Attorney General Merrick Garland made the announcement following Trump’s own announcement Tuesday that he would be running for president in 2024. This combination of facts presented “extraordinary circumstances” that demanded the appointment of a prosecutor working independently from Garland’s day-to-day supervision.

Don’t get me wrong; I have great admiration for Mueller. He was a decorated Marine, a capable prosecutor, a revered FBI director and an honorable special counsel who led the investigation into links between Russia and Donald Trump’s 2016 campaign for president.

But in that last role — special counsel — Mueller was, in my view, ultimately ineffective. Not because he found that there was insufficient evidence of a conspiracy between Russia and the Trump campaign, but because of his utter failure to communicate to the American people what he actually did find.

According to Mueller’s report, Trump campaign members and allies met with Russians for the purpose of obtaining dirt about his opponent, Hillary Clinton, shared polling data with a Russian intelligence officer and coordinated messaging with Wikileaks when it published disparaging email messages that Russia had stolen from the Democratic National Committee.

Any one of those revelations should have been jaw-dropping. Instead, they were buried in 400 pages of dry and repetitive legalese.

What’s more, Mueller apparently found that Trump had obstructed justice. Or did he? In his report, Mueller and his team wrote, “if we had confidence after a thorough investigation of the facts that the President clearly did not commit obstruction of justice, we would so state. Based on the facts and the applicable legal standards, we are unable to reach that judgment. Accordingly, while this report does not conclude that the President committed a crime, it also does not exonerate him.”

Huh? Does that mean Trump obstructed justice or not?

Huh? Does that mean Trump obstructed justice or not? It’s like the old Key and Peele comedy sketch, “Gideon’s Kitchen,” in which a head chef gives escalating levels of conflicting feedback that leaves his student baffled: “You should be working at the finest restaurant in the world,” he tells the student, whose face lights up. “Just not any world that I live in.” The student’s face falls. The pattern goes on and on. Mueller’s report left me with the same sense of bewilderment.

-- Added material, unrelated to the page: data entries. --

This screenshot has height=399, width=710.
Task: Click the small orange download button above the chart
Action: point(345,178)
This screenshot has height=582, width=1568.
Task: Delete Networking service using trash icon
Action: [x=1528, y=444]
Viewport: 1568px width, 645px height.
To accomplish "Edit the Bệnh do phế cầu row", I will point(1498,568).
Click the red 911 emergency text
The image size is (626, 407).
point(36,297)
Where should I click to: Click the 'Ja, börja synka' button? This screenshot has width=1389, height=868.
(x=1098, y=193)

What’s more, Mueller’s failure to make a prosecutorial decision opened the door for Attorney General William Barr, who had no qualms about barreling through it. Barr publicly claimed, of course, that Trump had not obstructed justice, allowing Trump to declare and his followers to believe that he had been exonerated. A federal judge called Barr’s characterization of Mueller’s findings “distorted” and “misleading.”

Mueller responded to Barr’s deceptive spin with a letter. If there is such a thing as being too honorable, Mueller is it.

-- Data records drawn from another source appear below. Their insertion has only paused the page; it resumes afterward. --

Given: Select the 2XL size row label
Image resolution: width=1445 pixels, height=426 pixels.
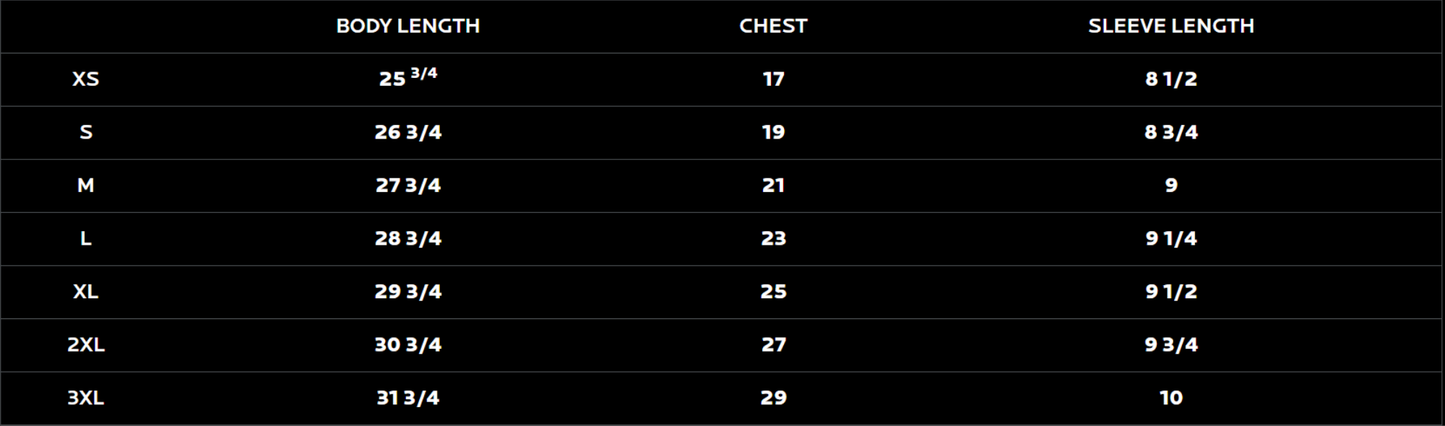Looking at the screenshot, I should 86,344.
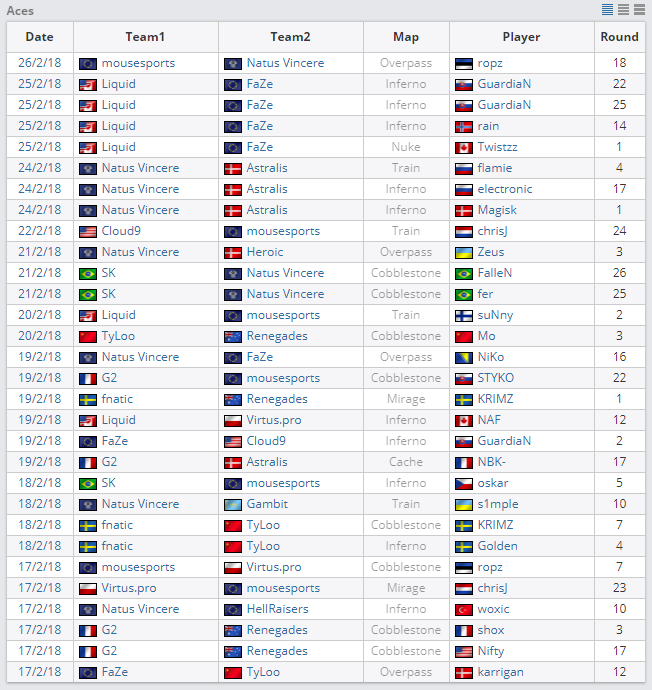Click the Estonian flag beside the top ropz entry
The height and width of the screenshot is (690, 652).
point(463,63)
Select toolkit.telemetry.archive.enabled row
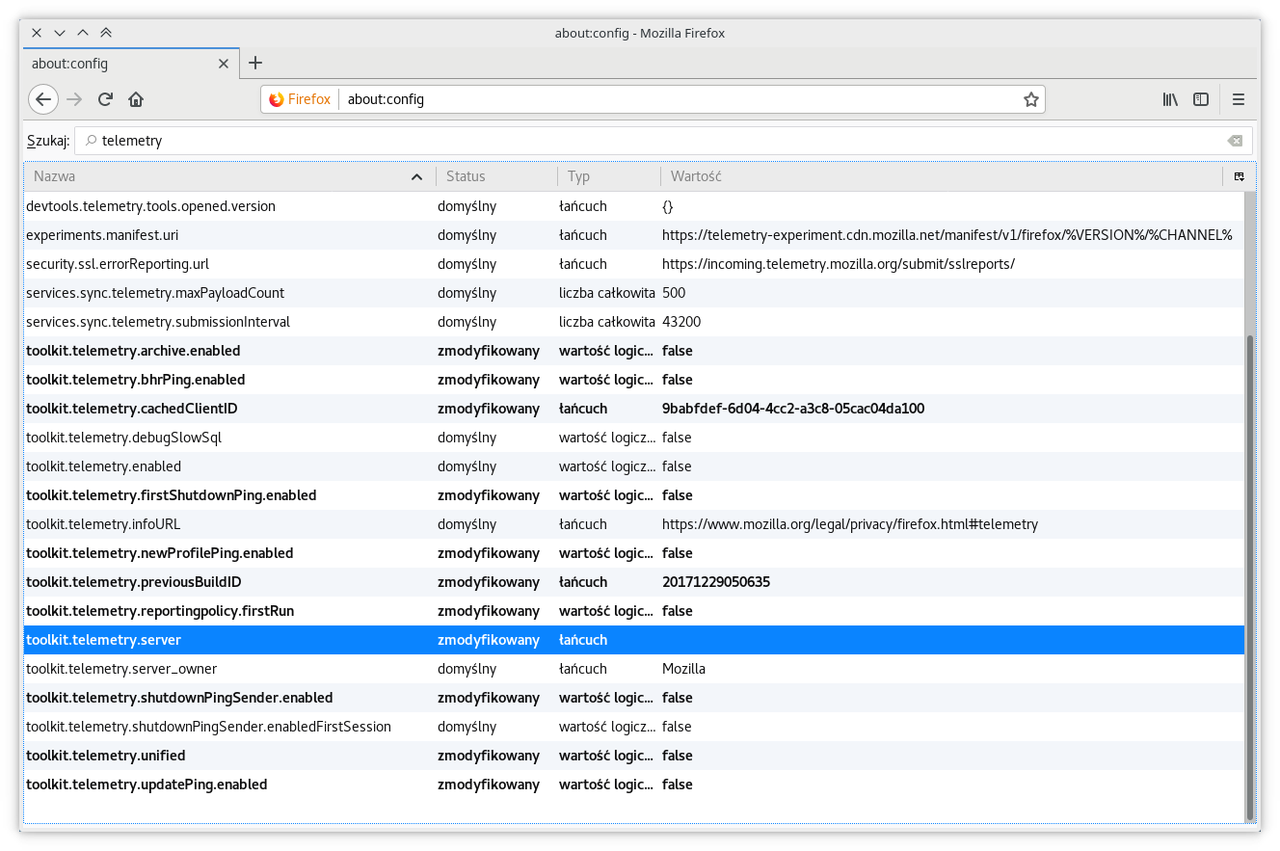1280x851 pixels. click(634, 351)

With Smith, DOJ has a chance for a do-over. By all accounts, Smith is a hard-working, apolitical prosecutor, who once led the Justice Department’s Public Integrity Section, which prosecutes corruption public officials. Most recently, he has been working as a war crimes prosecutor in the Hague. Dwight Holton, a former colleague at the U.S. Attorney’s Office in Brooklyn, called Smith “a scrappy, no nonsense prosecutor who cuts through bullshit like a knife through hot butter.” All sounds like good preparation to investigate the former president. 

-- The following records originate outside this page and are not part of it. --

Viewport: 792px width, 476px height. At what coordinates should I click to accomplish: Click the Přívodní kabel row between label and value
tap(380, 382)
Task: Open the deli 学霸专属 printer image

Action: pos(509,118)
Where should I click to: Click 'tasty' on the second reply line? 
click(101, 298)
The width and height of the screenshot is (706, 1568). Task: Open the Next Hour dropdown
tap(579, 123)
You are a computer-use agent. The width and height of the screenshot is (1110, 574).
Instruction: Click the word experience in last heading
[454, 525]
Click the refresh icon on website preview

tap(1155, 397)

Of course, the situation Smith faces is far different from the one Mueller navigated. Barr expressed hostility to the Mueller investigation even before taking over as attorney general in 2019. Garland, on the other hand, was already overseeing the investigations into Jan. 6 and Mar-a-Lago. He’s handing it off to a special counsel only because of the apparent conflict arising from Trump’s campaign announcement.

Smith should thus receive less resistance to his work at DOJ than Mueller did. Mueller, the boy scout who works earnestly to do everything right, was no match for the tactics of Barr, the neighborhood bully.

Let’s hope the scrappy Smith is better prepared for a street fight.

Barbara McQuade is an MSNBC columnist and NBC News and MSNBC legal analyst. She is a professor at the University of Michigan Law School and a former U.S. attorney for the Eastern District of Michigan.